La testa bionda aveva quasi raggiunto un vicolo laterale quando l’ebreo la
raggiunse, afferrando il frate per un braccio.
Adàn ancora tirava su con il naso ma era stupito, si attaccò al parapetto
cercando di vederli meglio.
Vide suo padre esitare, poi dire qualcosa. L’uomo biondo lo stava a sentire
in silenzio, dritto davanti a lui e con quegli occhi terribili immaginò Adàn;
infine rispose qualcosa e suo padre si adirò; lo vide dai gesti, dal modo in
cui avanzò di un passo verso il frate che si girò per andarsene. Il bambino
sentì di nuovo il pianto aleggiargli in gola. Se ne stava andando, suo padre
aveva ragione, non voleva venire...
Poi suo padre afferrò l’uomo per un braccio facendolo voltare di nuovo e lo
colpì con un pugno allo stomaco.
Adàn sgranò gli occhi e ridacchiò teso, era forte suo padre, il più forte
anche se quel frate chiacchierava bene. Anche qualcuno dei passanti si girò
a guardare la scena mentre il giovane biondo si accasciava in avanti addosso
all’uomo alto e bruno, ma nessuno si fermò. Sembrava stessero litigando per
qualcosa.
Suo padre prese un braccio del frate facendoselo passare intorno alle spalle
e sostenendolo, l’altro lo fissò tenendosi lo stomaco con una mano, poi
cercò di divincolarsi, di allontanarlo, ma l’uomo lo strattonò di nuovo
verso di sé. Si guardarono ancora e a quel punto suo padre alzò per un
attimo il viso al cielo sospirando profondamente, poi si chinò avvicinando
le labbra all’orecchio del frate e sussurrando qualcosa.
Adàn si sporse ancora, divorato dalla curiosità di sapere cosa gli stava
dicendo...
“Stai attento ragazzino, non voglio doverti ripescare se cadi!” disse
qualcuno passando alle sue spalle ma non ci badò.

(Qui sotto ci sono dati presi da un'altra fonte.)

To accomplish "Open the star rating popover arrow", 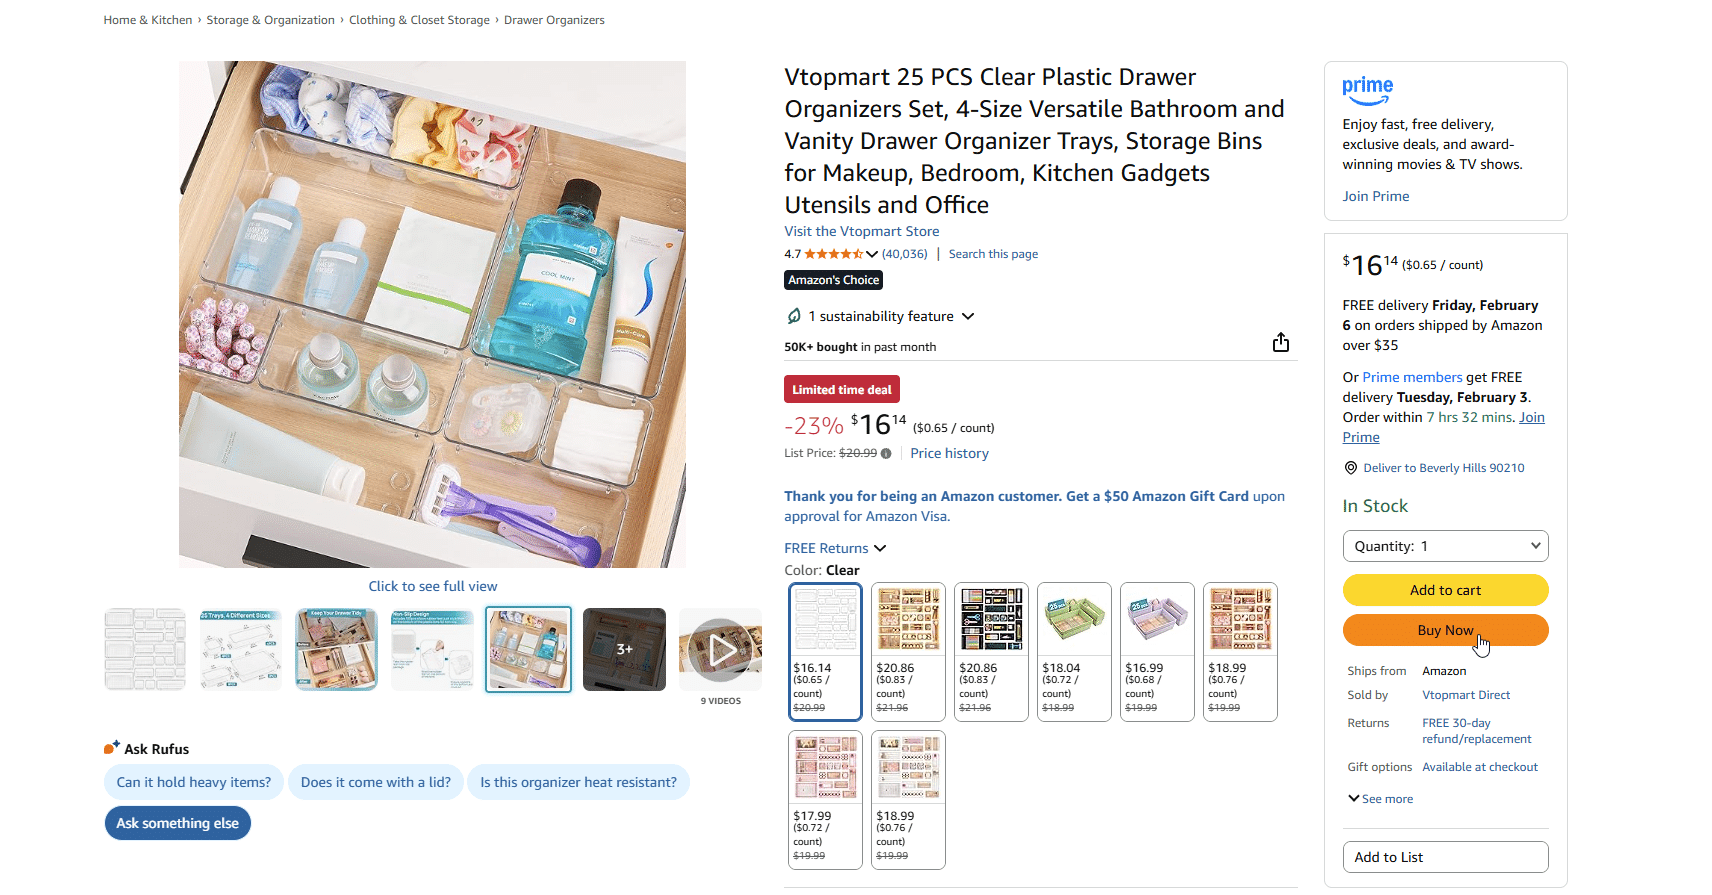I will click(872, 254).
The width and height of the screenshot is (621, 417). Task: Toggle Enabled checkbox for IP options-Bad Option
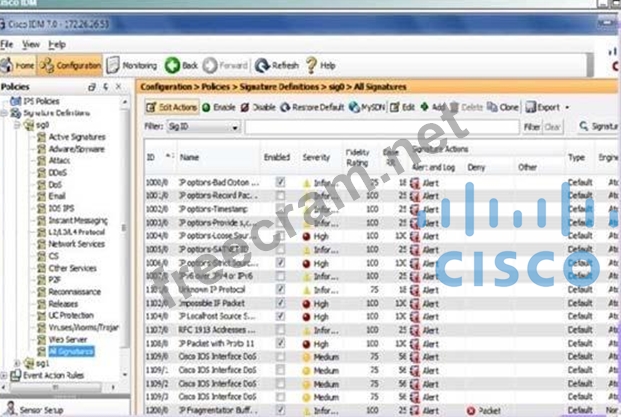click(x=280, y=182)
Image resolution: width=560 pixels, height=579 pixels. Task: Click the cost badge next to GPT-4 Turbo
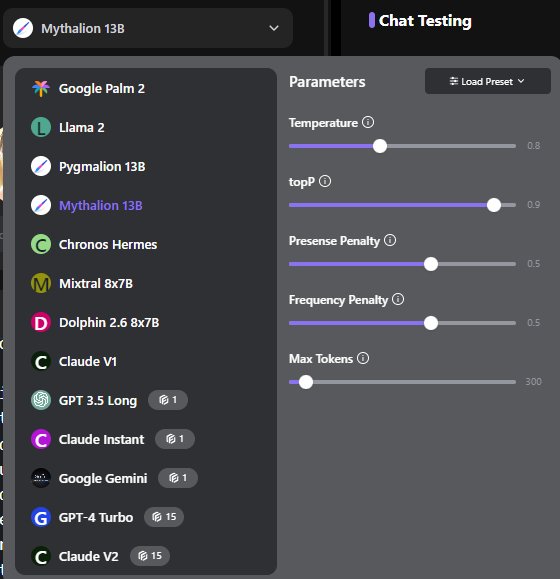[x=164, y=517]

Il frate si era immobilizzato, guardava fisso in viso suo padre. Adàn pensò
che era proprio bello il frate biondo, come i santi nelle chiese; chissà
cosa gli aveva detto suo padre, a quel frate che sapeva parlare tanto bene
per farlo restare così.
“Madre, fallo venire con noi, voglio che viene...” sussurrò dando un calcio
distratto al parapetto.
Alejo si avviò di nuovo verso la nave e il giovane biondo lo seguì docile,
appoggiandosi a lui.
Finalmente glielo aveva detto.
Poi ad un tratto, mentre camminavano, una mano bianca salì verso il suo viso
e mentre lui si bloccava gli scansò di lato i capelli sulla fronte.
L’uomo guardò il frate che sorrideva, in modo impercettibile ma sorrideva
quasi con un’aria soddisfatta.
“Volete che mi tagli i capelli?” chiese attonito.
“Assolutamente no, Alejo di La Guardia” rispose guardando a terra, mentre il
sorriso gli si allargava e riprendeva per primo ad avanzare.